Republican field for Cawthorn’s seat grows to five
On the heels of “ Gungate ” and a shouting match with a West Virginia congressman on the house floor, Western North Carolina Rep. Madison Cawthorn has drawn a fourth Republican Primary Election challenger.
Rod Honeycutt started off as a bagger at the Patton Avenue Bi-Lo in Asheville, and after graduating from Erwin High School enlisted in the U.S. Army. While enlisted, he earned a scholarship to the University of South Carolina, and graduated with a bachelor’s degree in criminal justice. Recently, on July 1, he retired as a colonel.
On Aug. 1, Honeycutt announced his candidacy for the 11th Congressional District seat currently occupied by Cawthorn, who was elected in November 2020, after the sudden retirement of Rep. Mark Meadows. Like Meadows, Cawthorn has quickly become a nationally recognized figure.

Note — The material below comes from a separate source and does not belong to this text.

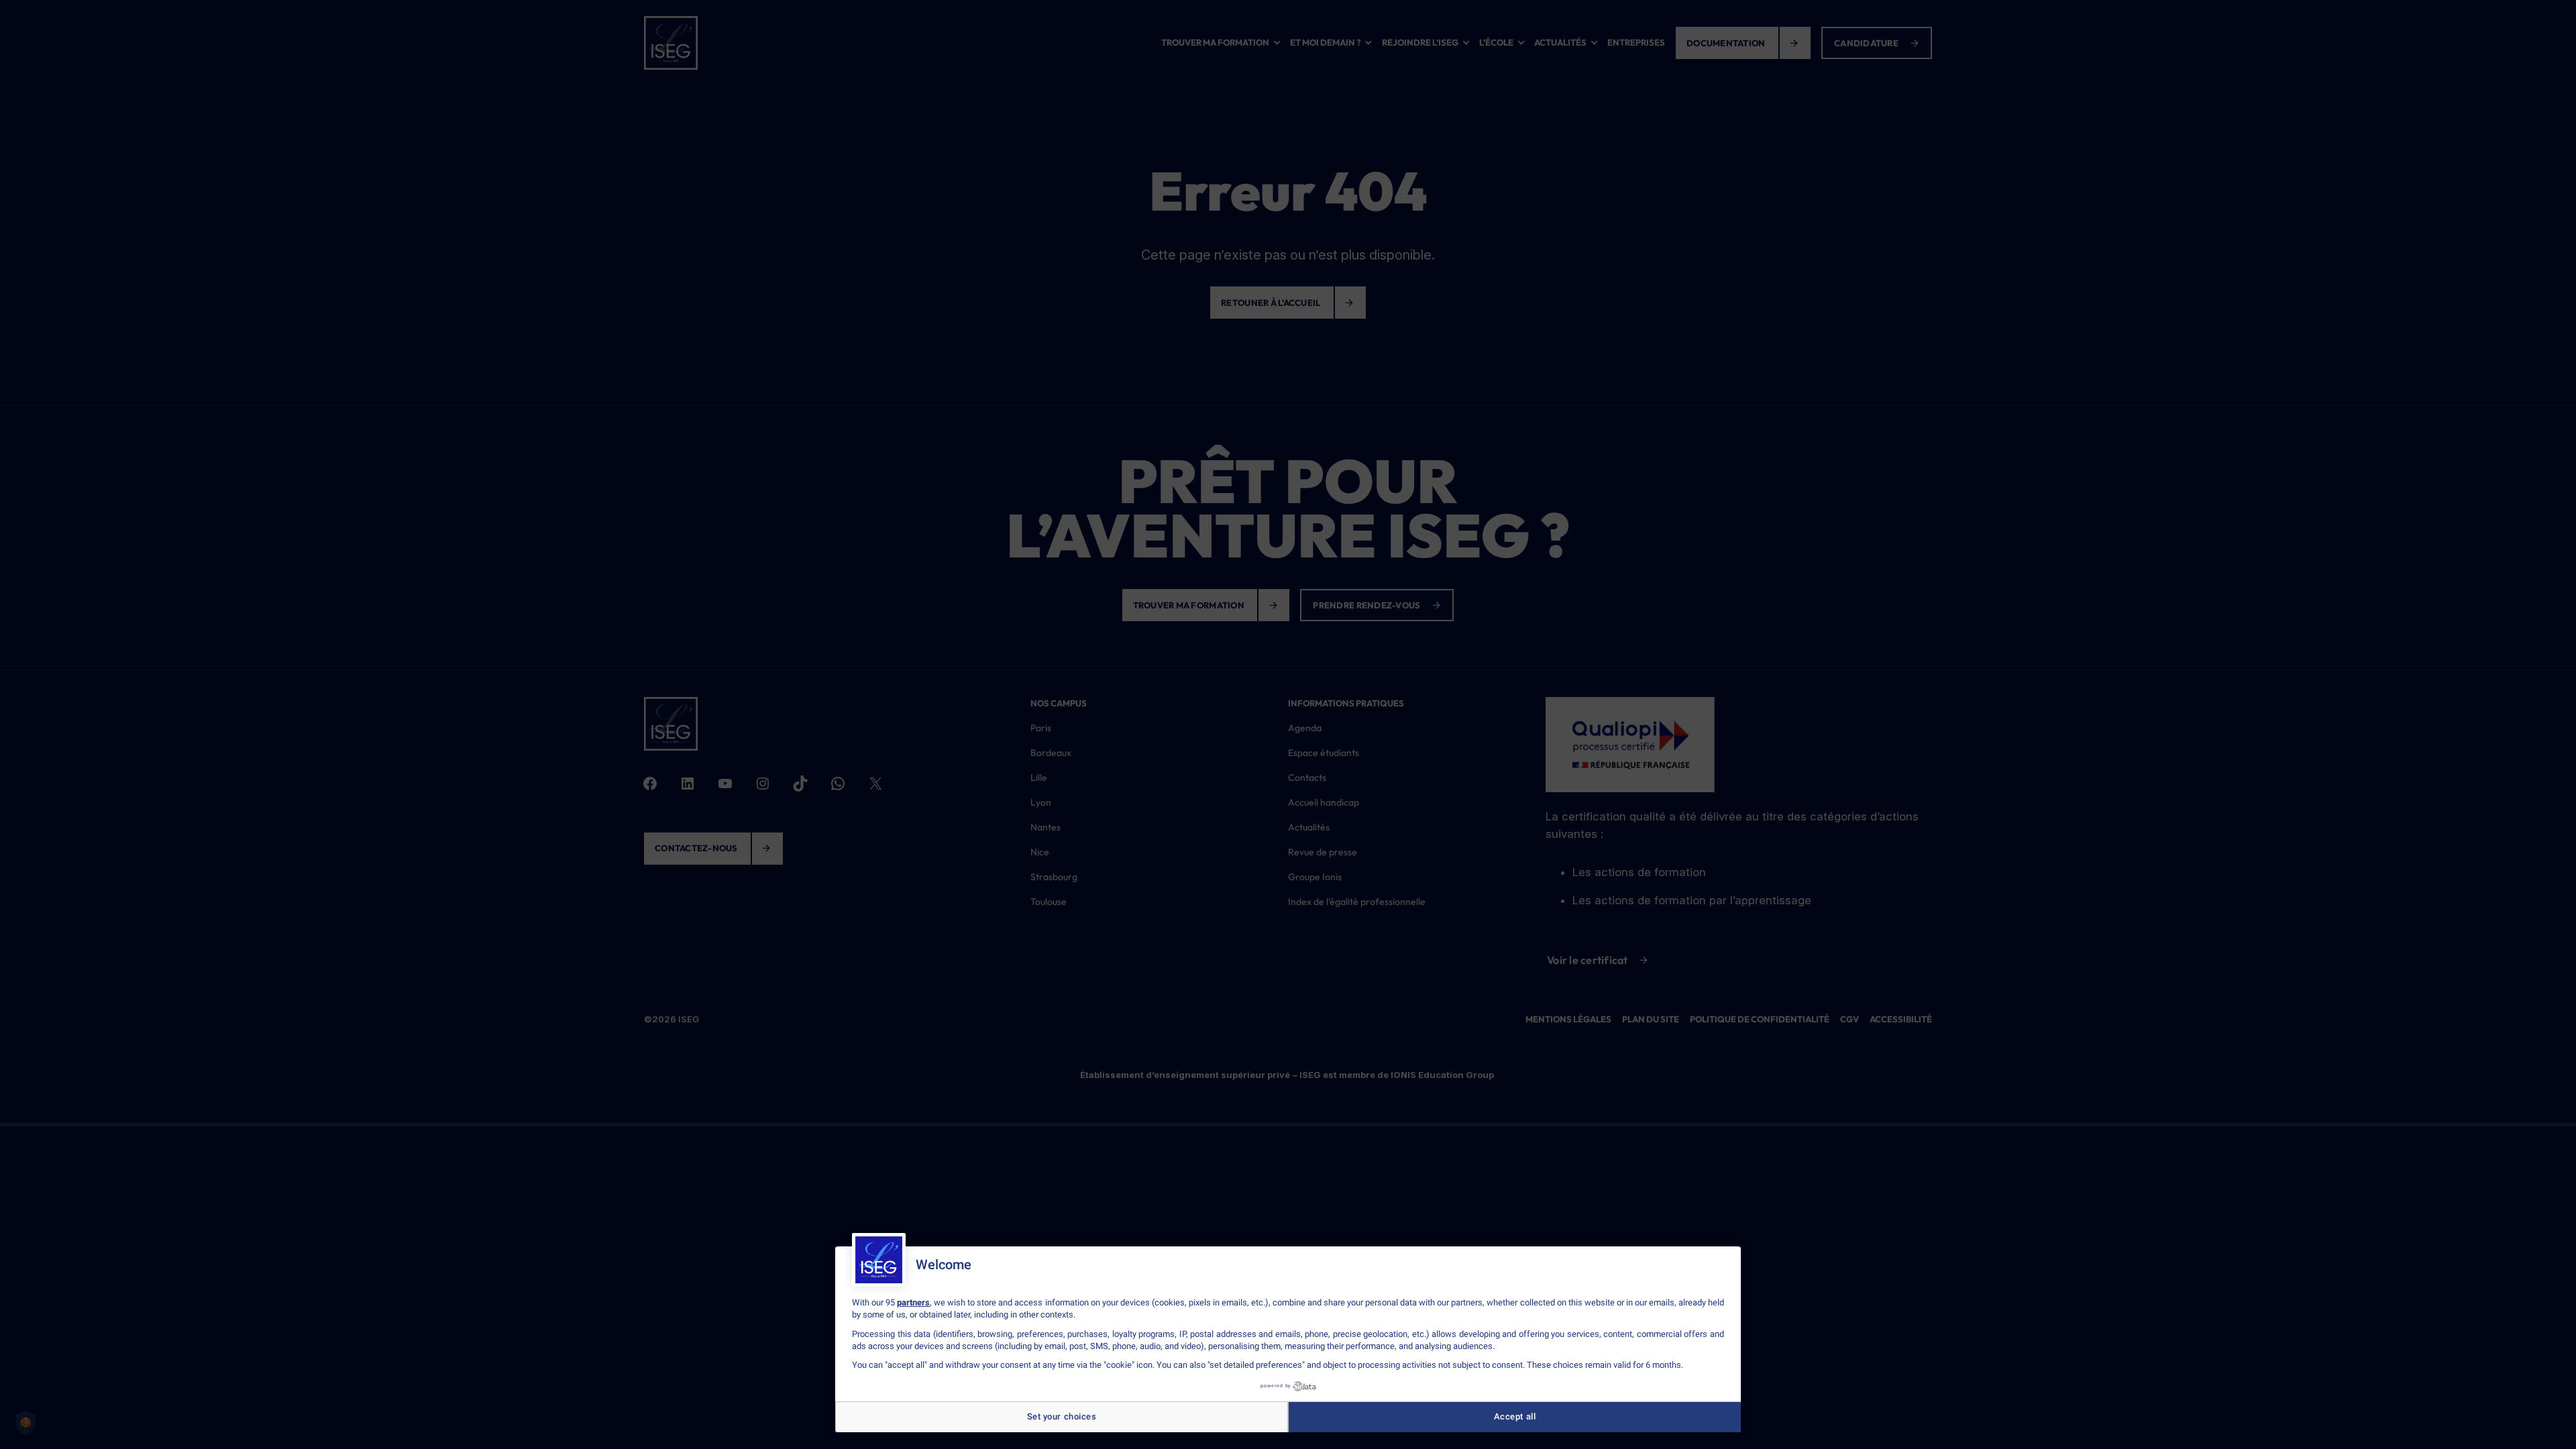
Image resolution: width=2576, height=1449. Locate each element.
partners (913, 1302)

“I will not watch from the sidelines as inexperienced, self-promoting characters seek to further careers while the hard-working men and women of WNC suffer the consequences,” Honeycutt says on his website, www.cuttforcongress.com . “Serving at the tip of the spear requires a steady hand and proven leadership.”
His website shows strong support for traditional Republican positions like smaller government, border security, enhanced funding and training for law enforcement, and a special focus on the mental health and homelessness issues that affect veterans.
On Aug. 2, Honeycutt told The Smoky Mountain News that he’d just registered to vote for the first time, citing his need to be apolitical while serving in the Army. His voter registration hasn’t yet shown up on the state’s voter lookup website, but Honeycutt says he lives in the northern part of Buncombe County, not far from the Madison County line.
Honeycutt joins a group of Republicans challenging Cawthorn that currently includes Asheville veteran Wendy Nevarez , Pisgah Inn owner Bruce O’Connell and Haywood County Sheriff’s Deputy Eric Batchelor , a retired Lt. Col. who was wounded in the line of duty.